13 Mars 2013 · Frédéric Bobin · New Dehli Correspondant

Marguerite Duras : retour à Calcutta

Quoi de plus naturel que de ramener l'imaginaire indien de Marguerite Duras en Inde même ? L'expérience n'avait pourtant jamais été tentée. Il revient à Éric Vigner, le directeur artistique du Théâtre de Lorient et "fou de Duras" (selon ses mots), d'avoir osé cette grande première. La pièce Gates to India Song, texte assemblé par le metteur en scène à partir d'India Song et de sa matrice, Le Vice-Consul - puis traduit en anglais -, a été présentée au public du sous-continent dans le cadre du festival Bonjour India, qui promeut des œuvres françaises. 

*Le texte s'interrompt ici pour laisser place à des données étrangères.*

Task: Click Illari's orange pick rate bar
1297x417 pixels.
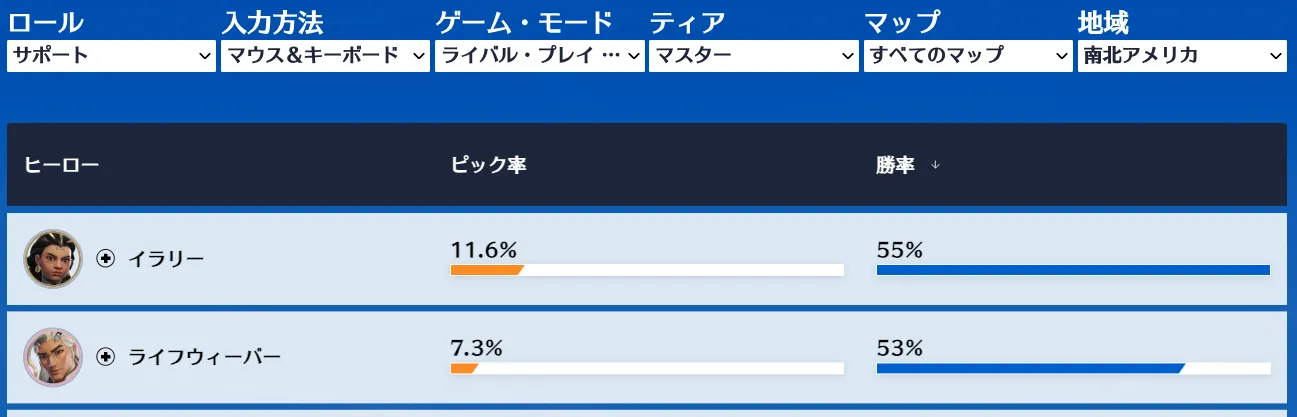Action: tap(486, 270)
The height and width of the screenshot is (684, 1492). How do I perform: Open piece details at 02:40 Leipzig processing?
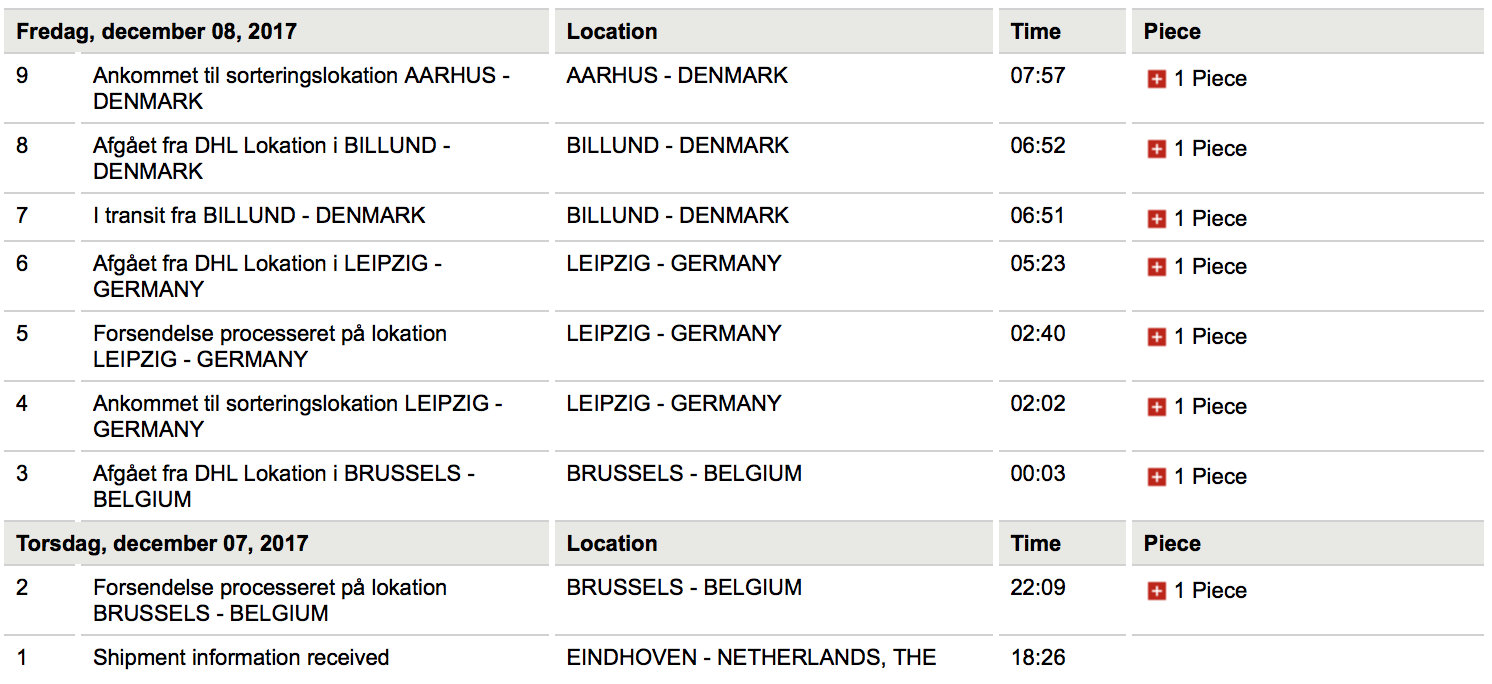click(x=1156, y=337)
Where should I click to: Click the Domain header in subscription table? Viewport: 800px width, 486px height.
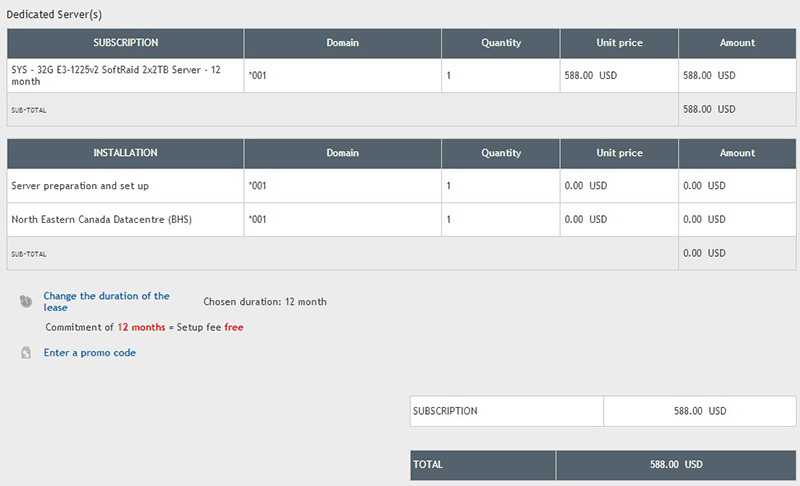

De Bombay à New Delhi en passant par Calcutta, la réception d'une Marguerite Duras finalement méconnue a oscillé entre la ferveur, l'intérêt poli et le désarroi résigné. En Inde, le nom de l'auteure française était jusqu'ici surtout associé à Hiroshima mon amour et demeurait très daté, référent lointain de la génération d'intellectuels indiens des "seventies". La voici remise au goût du jour.

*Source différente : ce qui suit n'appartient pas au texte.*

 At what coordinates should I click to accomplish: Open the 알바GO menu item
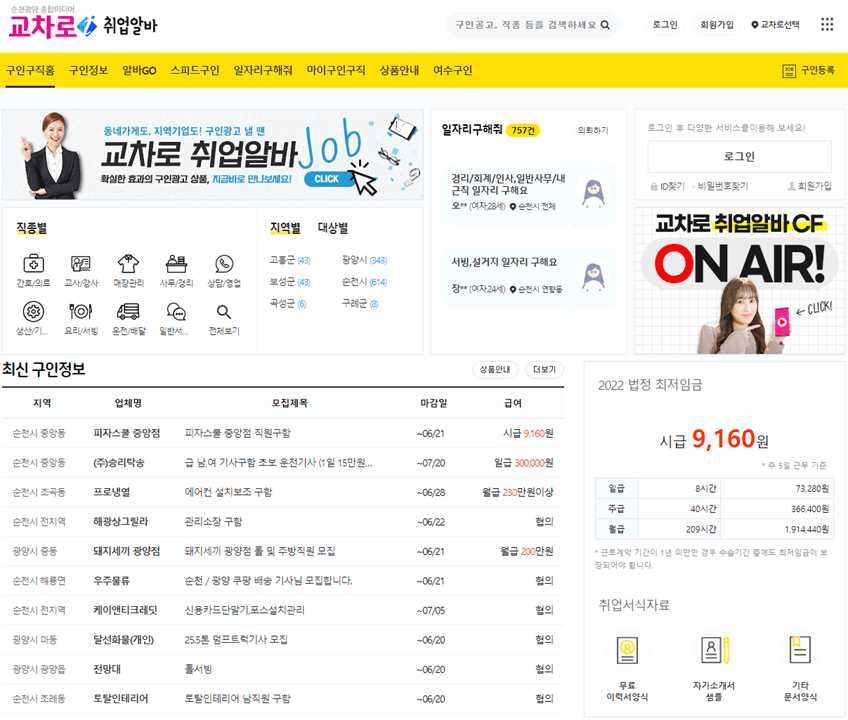pyautogui.click(x=137, y=71)

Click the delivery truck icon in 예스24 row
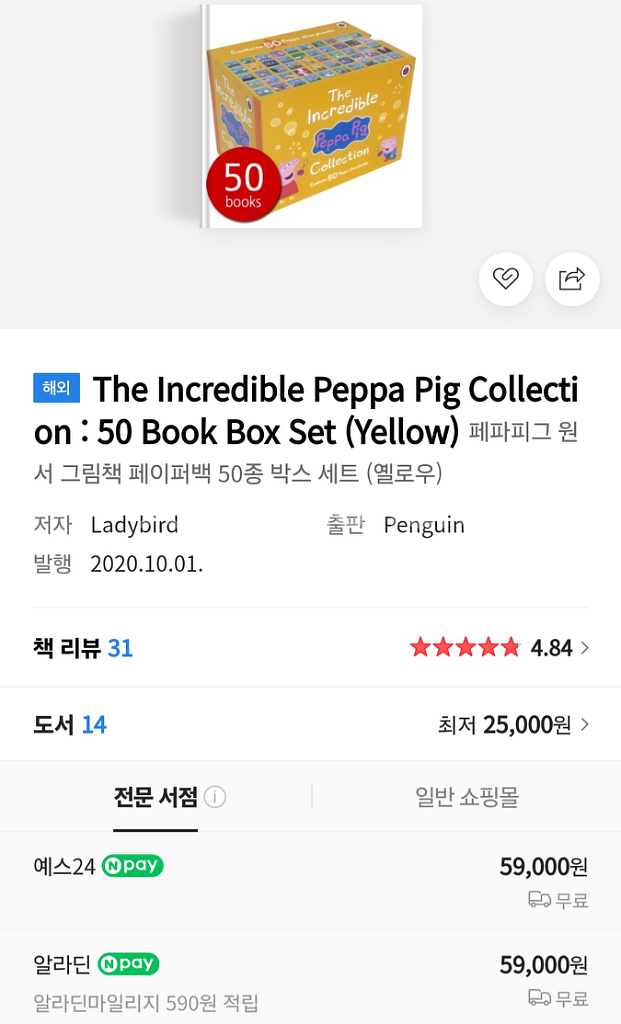(540, 900)
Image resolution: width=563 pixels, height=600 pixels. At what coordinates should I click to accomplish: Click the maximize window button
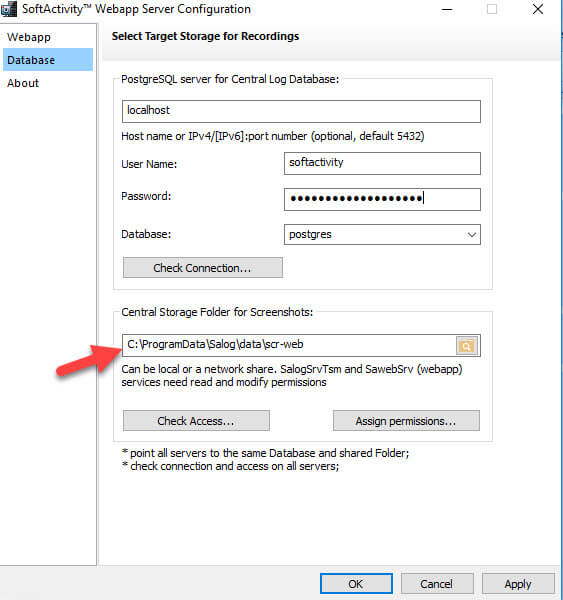click(x=492, y=9)
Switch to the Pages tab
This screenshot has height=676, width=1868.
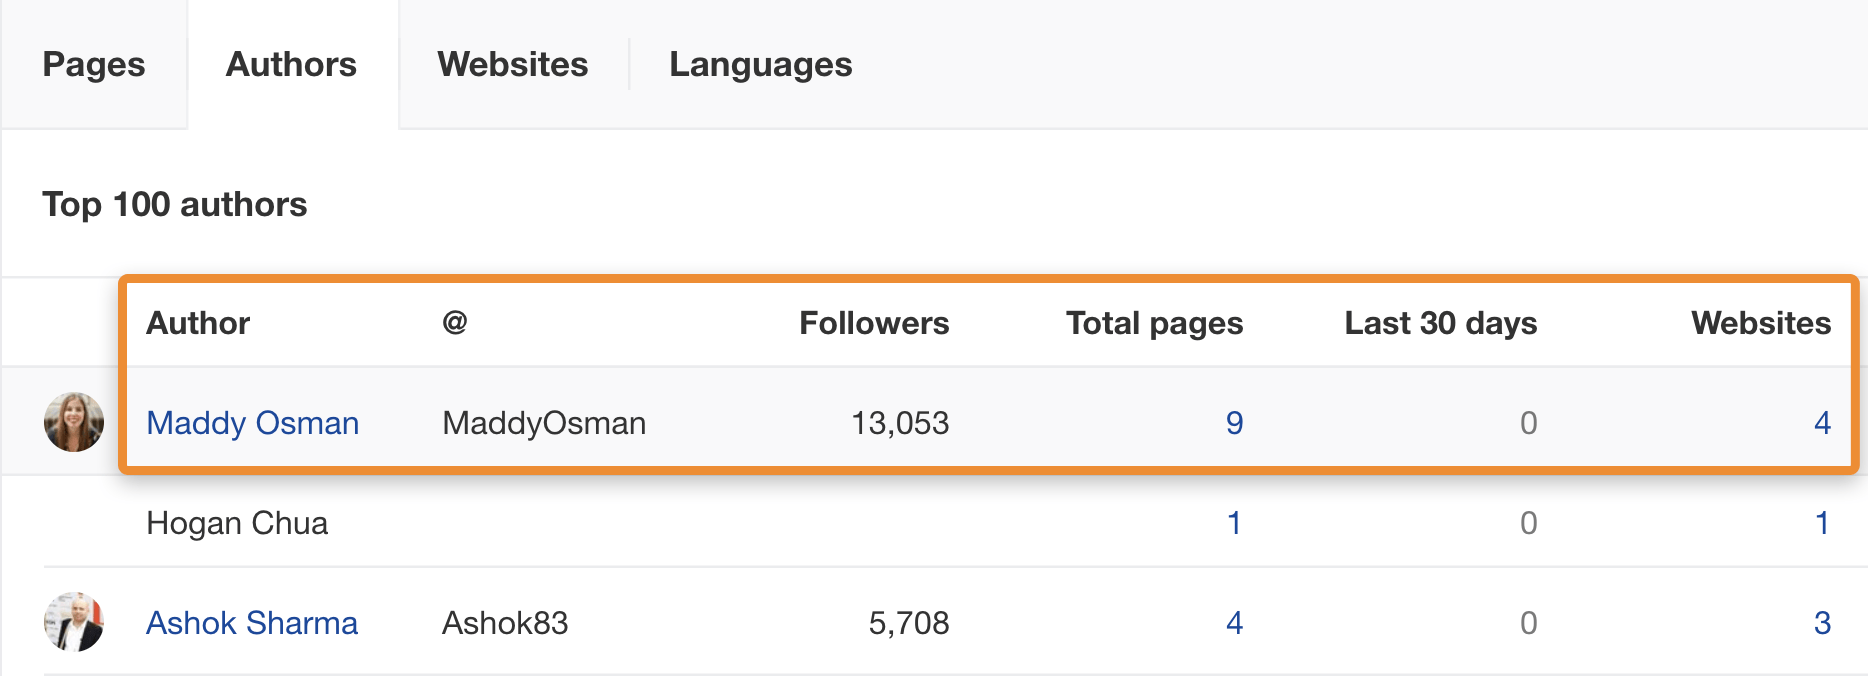point(94,65)
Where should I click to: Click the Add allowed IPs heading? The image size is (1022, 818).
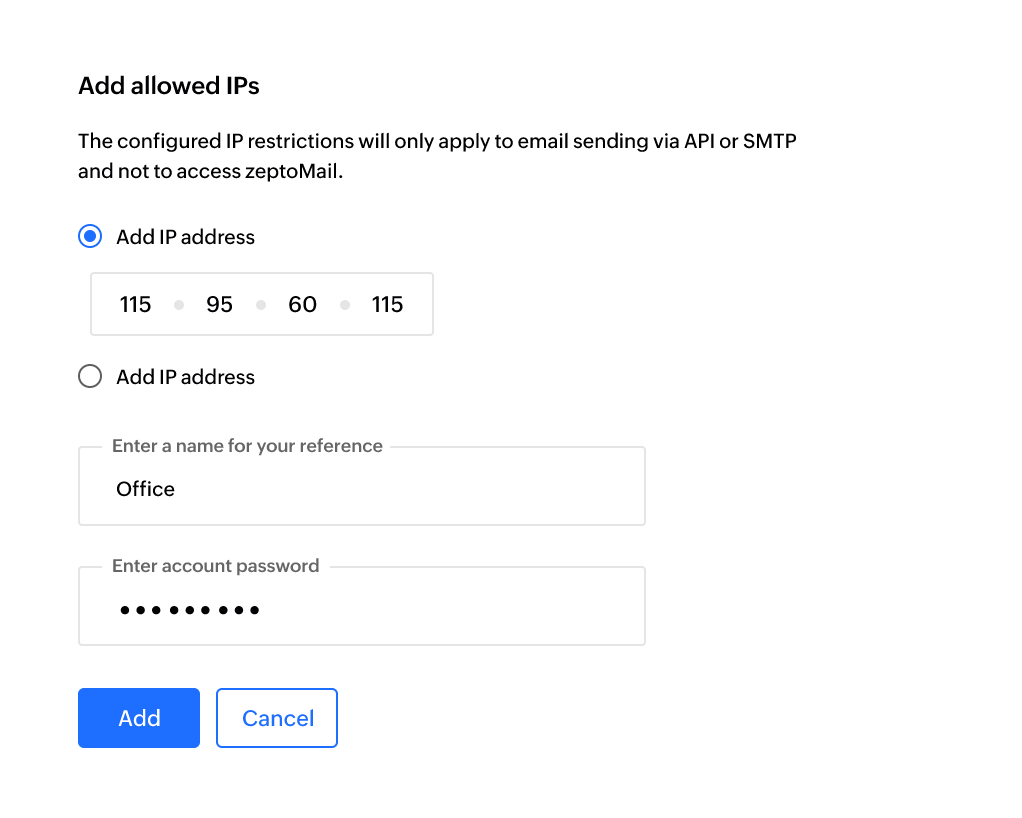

La scène se déroule dans la résidence de l'ambassadeur de France à New Delhi. L'endroit s'impose puisque Duras avait campé son histoire dans une imaginaire résidence de l'ambassadeur de France - mais à Calcutta. Silhouette fine, vêtue d'une robe blanche, Nandita Das, figure connue du cinéma indépendant indien, s'avance à pas glissés sur le parquet du salon. Le décor est minimaliste : un piano, une horloge, une baie ouvrant sur les jardins...

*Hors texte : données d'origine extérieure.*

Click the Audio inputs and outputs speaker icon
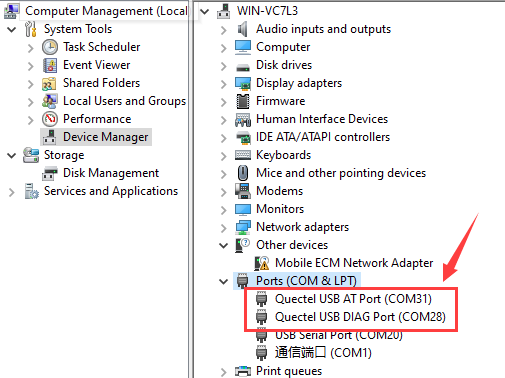(x=243, y=29)
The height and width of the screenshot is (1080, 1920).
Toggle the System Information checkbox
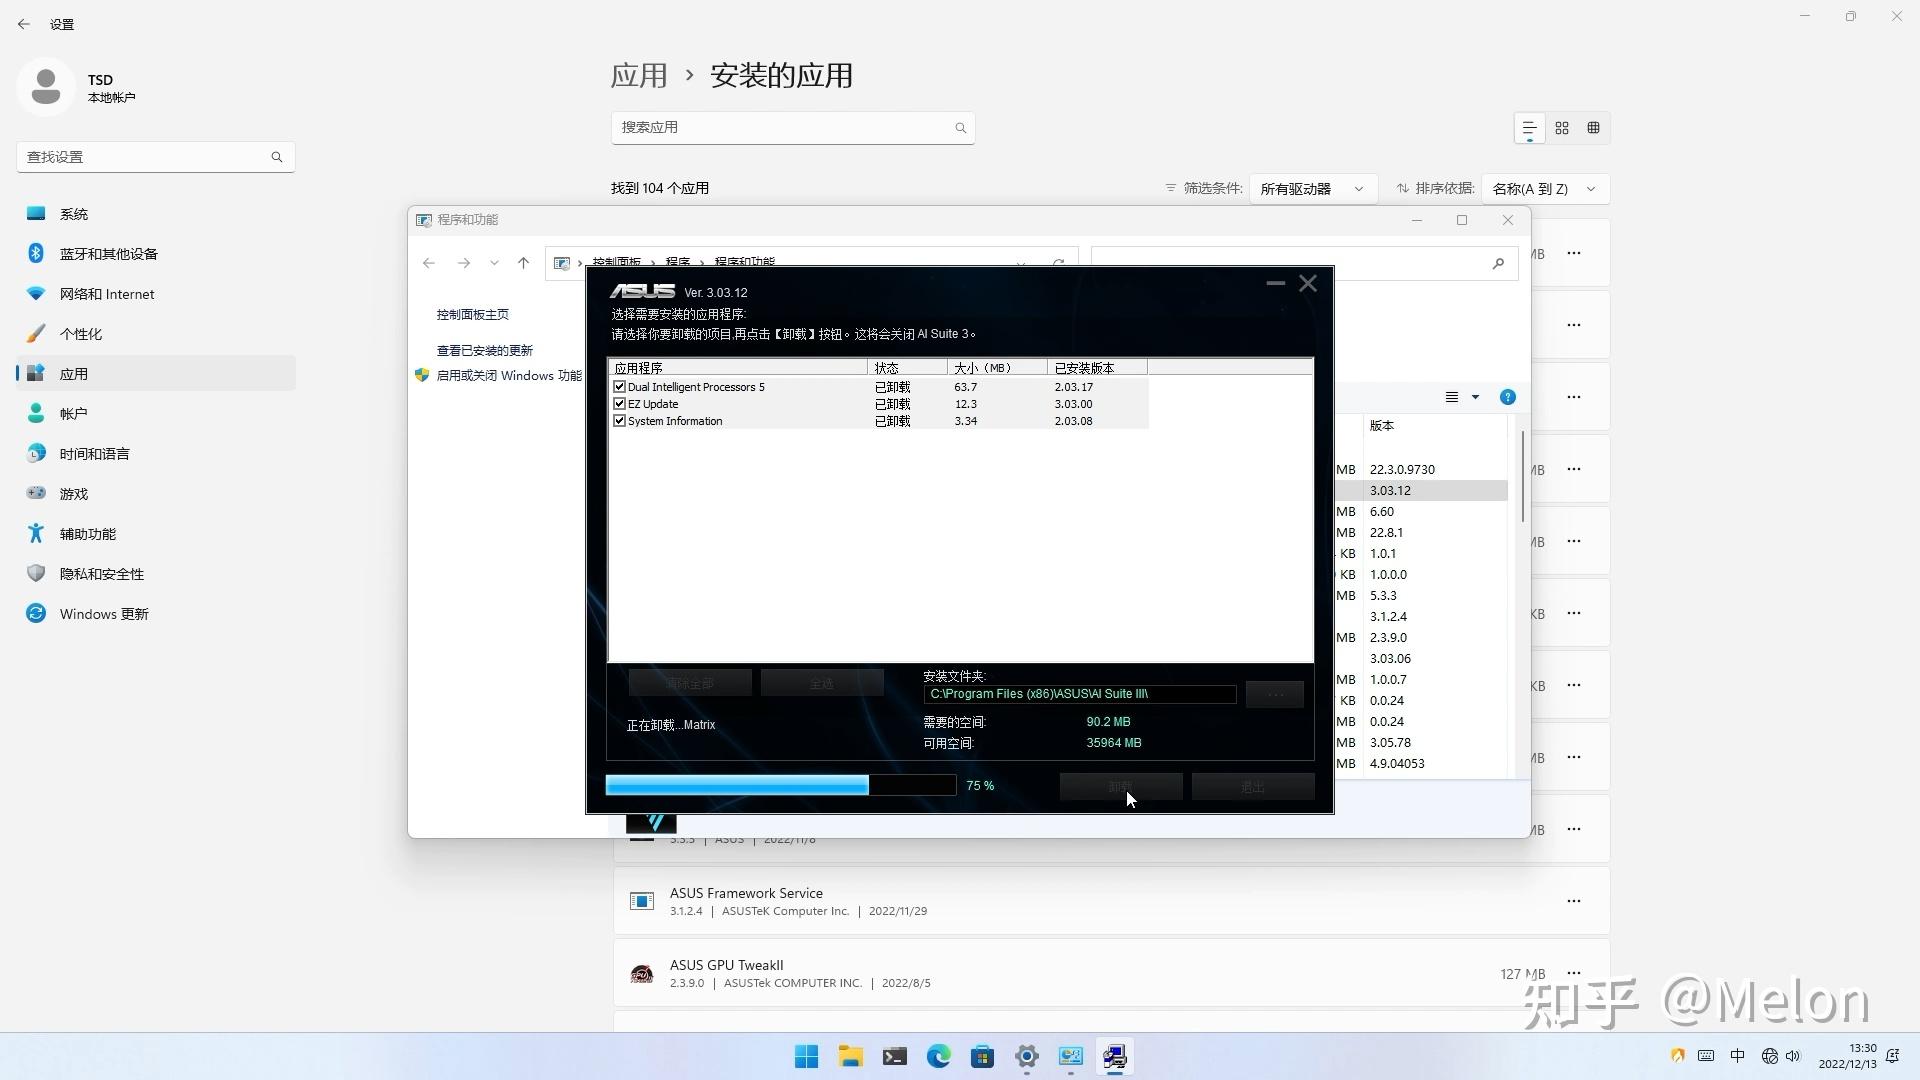tap(619, 421)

Nandita Das interprète le rôle d'Anne-Marie Stretter, la femme de l'ambassadeur. Son jeu se démarque quelque peu du modèle de Duras. Elle est moins hiératique, plus diaphane, que la Anne-Marie Stretter originelle, mais le public la dévore des yeux. En face d'elle, Suhaas Ahuja a endossé le smoking de coton blanc du vice-consul de France à Lahore, Jean-Marc de H, diplomate en disgrâce (il tirait au revolver sur des lépreux dans les jardins de Shalimar) attendant une prochaine mutation. Lui aussi se décale légèrement du modèle : il apparaît plus imposant, moins brisé. Mais sa performance est saluée.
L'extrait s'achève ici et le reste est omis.